------ ФРАГМЕНТ СТРАНИЦЫ

Хотя областные объединения и сложились на базе промыш­ленных районов России, они имели политическое значение. Можно проследить, как заинтересованность в их существовании исчезала по мере укрепления власти большевиков на местах и полностью исчезала в 1919 году. ■■

Вопрос о принципах создания советской федерации оставал­ся открытым вплоть до принятия Конституции 1918 года. В ходе работы над ее проектом возник спор о федеративных началах в советском государстве. Уже на первом заседании Конституцион­ной комиссии ВЦИК 5 апреля 1918 года Сталин предложил «столковаться, как понимать федеративную республику, которую мыслят по-разному»15. С этой целью комиссия поручила ему и профессору М. А. Рейснеру подготовить доклад об общих прин­ципах федерации. Сталинский проект «Общих положений Кон­ституции Российской Социалистической Федеративной Совет­ской Республики», исходя из программных положений партии, определял федерацию как союз советов областей, отличающих­ся особым бытом и национальным составом.





Оппозиционным по отношению к нему был проект образова­ния советской федерации без учета национального фактора, пред­ложенный профессором М. А. Рейснером, опасавшимся, что наци­ональная государственность неизбежно приведет к преимуществу лиц коренной национальности. Максимум, что допустимо, — это «всеобщее право культурного самоопределения национальностей». Сама же федерация должна строиться на экономическом принци­пе социалистического хозяйственного производства и основывать­ся на коммунах, под которыми он понимал территориально-хозяй­ственные единицы, прообразами которых были существовавшие Кронштадтская и Петроградская коммуны. Такой взгляд на госу­дарственное устройство отражал первоначальную большевистскую концепцию государственного строительства, уже апробированную при создании советских республик в 1918 году. Самым уязвимым местом данного проекта, с точки зрения И. В. Сталина, было от­сутствие административной вертикали власти. Области обладали законодательными правами, своими конституциями, исполнитель­ными органами, судом, финансами, полицией, органами просвеще­ния и здравоохранения, что исключало строгий контроль со сто­роны партийных и государственных центральных органов16.

------------

ЗАДАНИЕ:
Напишите продолжение текста о спорах вокруг федеративного устройства в 1918 году, начав сразу после его последнего предложения. Записи здесь никак не используются.

------ ДАННЫЕ

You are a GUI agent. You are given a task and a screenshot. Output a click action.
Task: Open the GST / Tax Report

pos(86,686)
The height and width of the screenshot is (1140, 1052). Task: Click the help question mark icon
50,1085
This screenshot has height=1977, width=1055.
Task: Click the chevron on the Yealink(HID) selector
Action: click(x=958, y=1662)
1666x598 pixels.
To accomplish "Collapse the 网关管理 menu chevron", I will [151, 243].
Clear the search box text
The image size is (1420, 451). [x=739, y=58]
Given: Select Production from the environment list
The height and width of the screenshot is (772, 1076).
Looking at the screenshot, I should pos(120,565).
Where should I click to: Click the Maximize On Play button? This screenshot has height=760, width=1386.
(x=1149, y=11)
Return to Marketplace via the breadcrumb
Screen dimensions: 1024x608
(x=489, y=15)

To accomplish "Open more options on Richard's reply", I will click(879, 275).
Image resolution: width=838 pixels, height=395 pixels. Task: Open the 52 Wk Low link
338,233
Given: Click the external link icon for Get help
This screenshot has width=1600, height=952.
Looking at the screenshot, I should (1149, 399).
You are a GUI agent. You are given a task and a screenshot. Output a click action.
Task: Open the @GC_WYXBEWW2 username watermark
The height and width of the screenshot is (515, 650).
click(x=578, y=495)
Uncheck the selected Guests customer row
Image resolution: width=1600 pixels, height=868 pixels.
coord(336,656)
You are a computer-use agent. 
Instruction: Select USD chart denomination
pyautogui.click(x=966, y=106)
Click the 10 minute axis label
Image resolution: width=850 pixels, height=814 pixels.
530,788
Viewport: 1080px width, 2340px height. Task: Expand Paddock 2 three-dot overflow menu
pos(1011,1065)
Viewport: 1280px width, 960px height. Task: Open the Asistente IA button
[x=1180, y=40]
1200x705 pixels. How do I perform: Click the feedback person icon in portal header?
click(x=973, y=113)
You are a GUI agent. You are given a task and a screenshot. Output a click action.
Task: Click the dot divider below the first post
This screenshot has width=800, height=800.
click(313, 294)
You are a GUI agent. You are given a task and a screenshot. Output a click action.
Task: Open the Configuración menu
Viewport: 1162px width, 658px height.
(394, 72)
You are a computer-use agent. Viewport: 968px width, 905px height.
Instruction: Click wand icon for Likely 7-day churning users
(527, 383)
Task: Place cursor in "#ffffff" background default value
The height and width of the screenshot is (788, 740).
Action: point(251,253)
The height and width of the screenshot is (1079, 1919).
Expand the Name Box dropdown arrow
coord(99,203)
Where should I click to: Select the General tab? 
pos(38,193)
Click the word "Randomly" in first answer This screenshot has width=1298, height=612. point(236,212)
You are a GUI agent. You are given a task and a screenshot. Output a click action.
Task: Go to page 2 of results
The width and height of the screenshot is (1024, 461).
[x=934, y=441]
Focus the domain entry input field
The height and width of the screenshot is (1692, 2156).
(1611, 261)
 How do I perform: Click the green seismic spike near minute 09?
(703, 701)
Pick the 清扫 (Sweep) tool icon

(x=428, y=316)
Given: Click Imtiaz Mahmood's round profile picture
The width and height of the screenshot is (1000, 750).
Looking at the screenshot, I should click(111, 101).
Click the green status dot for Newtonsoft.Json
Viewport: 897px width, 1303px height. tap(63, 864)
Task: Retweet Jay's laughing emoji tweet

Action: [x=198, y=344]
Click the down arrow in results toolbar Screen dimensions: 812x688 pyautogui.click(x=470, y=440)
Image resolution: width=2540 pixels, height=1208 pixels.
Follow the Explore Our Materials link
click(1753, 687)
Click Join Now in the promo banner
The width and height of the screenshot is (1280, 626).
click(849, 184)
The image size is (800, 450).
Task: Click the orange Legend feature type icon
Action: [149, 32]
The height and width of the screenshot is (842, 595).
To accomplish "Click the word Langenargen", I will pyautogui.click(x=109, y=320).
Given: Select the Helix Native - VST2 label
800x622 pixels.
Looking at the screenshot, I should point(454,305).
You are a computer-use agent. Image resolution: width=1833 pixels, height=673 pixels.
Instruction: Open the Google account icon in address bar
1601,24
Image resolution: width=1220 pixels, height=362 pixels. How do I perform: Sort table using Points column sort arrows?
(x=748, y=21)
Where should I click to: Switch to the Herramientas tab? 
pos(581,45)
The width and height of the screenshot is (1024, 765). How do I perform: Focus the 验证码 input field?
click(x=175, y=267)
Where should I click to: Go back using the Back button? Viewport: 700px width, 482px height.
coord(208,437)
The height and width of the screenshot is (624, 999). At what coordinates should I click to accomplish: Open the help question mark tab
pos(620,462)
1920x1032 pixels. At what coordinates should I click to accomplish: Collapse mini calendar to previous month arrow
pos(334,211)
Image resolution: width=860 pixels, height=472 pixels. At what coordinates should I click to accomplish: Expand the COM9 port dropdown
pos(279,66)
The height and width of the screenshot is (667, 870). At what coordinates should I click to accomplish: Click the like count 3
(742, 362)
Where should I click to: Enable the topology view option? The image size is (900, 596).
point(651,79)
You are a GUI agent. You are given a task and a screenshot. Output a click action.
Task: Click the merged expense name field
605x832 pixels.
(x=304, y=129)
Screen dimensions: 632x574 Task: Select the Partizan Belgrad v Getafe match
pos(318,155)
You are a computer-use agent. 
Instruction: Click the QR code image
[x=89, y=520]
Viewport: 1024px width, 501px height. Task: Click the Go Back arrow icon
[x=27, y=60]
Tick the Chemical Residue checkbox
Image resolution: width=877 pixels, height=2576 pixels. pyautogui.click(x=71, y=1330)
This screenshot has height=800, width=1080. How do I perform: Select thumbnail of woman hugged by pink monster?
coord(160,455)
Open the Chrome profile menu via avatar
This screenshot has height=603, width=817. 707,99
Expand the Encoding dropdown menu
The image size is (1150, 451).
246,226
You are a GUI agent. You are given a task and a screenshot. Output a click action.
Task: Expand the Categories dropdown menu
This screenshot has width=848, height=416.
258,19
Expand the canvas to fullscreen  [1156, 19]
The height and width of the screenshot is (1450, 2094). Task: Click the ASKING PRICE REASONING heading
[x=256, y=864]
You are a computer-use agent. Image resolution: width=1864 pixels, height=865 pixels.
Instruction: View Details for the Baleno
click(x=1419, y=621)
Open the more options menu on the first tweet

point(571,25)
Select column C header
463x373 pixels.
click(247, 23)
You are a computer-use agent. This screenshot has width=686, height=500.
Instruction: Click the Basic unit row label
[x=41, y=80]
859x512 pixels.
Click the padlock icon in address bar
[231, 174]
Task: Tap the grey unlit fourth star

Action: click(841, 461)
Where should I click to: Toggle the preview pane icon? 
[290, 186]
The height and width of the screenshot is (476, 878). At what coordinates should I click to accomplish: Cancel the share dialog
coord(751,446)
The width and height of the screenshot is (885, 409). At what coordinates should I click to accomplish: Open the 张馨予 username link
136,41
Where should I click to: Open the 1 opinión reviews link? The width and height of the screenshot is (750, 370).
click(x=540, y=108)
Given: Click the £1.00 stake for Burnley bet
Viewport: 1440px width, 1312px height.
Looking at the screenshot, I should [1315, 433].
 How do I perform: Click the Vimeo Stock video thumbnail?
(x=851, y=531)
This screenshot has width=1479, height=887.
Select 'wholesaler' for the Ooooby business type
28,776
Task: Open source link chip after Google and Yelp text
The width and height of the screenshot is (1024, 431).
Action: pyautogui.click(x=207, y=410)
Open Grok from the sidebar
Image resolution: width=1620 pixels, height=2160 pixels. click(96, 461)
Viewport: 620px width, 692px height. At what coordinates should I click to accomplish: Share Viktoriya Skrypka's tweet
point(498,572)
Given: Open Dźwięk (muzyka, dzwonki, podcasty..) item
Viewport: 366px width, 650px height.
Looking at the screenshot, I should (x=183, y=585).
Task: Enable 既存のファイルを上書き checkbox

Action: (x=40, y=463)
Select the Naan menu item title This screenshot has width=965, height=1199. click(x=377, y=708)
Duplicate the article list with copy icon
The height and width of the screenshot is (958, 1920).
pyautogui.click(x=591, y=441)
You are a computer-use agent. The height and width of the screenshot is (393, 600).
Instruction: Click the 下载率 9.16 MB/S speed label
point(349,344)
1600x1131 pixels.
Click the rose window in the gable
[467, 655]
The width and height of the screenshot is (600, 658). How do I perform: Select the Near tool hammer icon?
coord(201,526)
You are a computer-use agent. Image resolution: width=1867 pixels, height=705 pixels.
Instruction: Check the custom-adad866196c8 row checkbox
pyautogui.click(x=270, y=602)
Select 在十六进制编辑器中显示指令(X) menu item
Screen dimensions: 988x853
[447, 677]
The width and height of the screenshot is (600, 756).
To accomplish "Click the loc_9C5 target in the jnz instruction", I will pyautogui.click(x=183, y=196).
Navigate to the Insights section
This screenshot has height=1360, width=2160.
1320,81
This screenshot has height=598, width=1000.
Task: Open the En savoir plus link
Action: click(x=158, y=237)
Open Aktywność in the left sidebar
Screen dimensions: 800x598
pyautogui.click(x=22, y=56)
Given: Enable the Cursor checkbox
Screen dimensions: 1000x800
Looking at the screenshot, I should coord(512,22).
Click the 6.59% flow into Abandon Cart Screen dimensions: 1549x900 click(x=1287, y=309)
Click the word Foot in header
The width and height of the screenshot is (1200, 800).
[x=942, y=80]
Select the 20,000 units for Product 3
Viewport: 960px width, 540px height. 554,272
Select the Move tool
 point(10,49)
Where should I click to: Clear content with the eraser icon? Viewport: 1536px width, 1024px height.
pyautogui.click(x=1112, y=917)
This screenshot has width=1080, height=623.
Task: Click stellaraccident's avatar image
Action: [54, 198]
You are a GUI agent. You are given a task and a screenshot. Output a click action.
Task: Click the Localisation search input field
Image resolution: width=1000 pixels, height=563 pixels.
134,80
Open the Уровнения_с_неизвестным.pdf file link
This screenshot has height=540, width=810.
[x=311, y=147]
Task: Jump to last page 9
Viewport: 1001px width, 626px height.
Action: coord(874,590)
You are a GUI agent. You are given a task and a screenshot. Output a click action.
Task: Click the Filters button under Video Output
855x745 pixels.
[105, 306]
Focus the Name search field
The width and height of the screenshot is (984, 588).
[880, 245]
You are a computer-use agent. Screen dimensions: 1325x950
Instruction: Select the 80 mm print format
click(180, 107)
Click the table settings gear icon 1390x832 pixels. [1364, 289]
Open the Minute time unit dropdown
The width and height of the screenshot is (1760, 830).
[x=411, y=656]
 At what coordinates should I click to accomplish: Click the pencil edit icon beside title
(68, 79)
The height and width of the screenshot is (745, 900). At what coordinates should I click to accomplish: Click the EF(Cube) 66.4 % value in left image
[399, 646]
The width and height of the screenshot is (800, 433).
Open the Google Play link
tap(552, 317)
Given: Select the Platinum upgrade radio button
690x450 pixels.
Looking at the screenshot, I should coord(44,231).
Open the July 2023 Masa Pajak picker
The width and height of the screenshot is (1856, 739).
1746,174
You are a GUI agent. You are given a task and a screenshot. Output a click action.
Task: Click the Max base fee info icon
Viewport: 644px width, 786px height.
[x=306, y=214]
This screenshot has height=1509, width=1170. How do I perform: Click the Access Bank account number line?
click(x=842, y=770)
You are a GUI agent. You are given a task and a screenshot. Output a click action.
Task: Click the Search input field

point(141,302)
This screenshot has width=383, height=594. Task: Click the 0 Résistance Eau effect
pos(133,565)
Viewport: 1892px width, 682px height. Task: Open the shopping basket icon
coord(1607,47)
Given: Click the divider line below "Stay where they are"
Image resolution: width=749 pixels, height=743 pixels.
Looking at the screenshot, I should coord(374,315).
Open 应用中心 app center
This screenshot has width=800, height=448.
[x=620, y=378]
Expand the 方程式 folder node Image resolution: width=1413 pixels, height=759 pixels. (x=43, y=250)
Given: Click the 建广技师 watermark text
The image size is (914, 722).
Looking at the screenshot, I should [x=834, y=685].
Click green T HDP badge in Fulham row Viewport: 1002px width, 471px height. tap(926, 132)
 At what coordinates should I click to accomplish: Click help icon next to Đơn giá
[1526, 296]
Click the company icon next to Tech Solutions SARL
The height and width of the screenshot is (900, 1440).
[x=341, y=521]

------------

ОТВЕТ:
Член Конституционной комиссии А. А. Шрейдер также счи­тал, что национальный принцип не может быть использован при создании федерации и наиболее «безболезненным» выглядело бы ее построение на базе существующих губерний, уездов и во­лостей.

Проект Конституции П. П. Ренгартена, одного из сотрудни­ков Отдела законодательных предположений НКЮ, основывал­ся на отрицании не только национального, но и территориаль­ного принципа государственного устройства. Членами федера­ции, по его мнению, должны быть профессиональные союзы.

В ходе обсуждения Конституции вообще предлагалось отка­заться от федерации, сохранив унитарное устройство с нацио­нально-культурной автономией. Такое предложение, основыва­ющееся на реальных тенденциях решения национального воп­роса в послеоктябрьский период, содержалось в проекте Отдела законодательных предположений НК юстиции17. При сохранении территориальной целостности государства обеспечивались куль­турные и религиозные права народов. Эта идея была использо­вана мусульманскими съездами в Казани, областными съездами в Сибири, на Дальнем Востоке, Центральной Радой на Украине при определении статуса национальных меньшинств.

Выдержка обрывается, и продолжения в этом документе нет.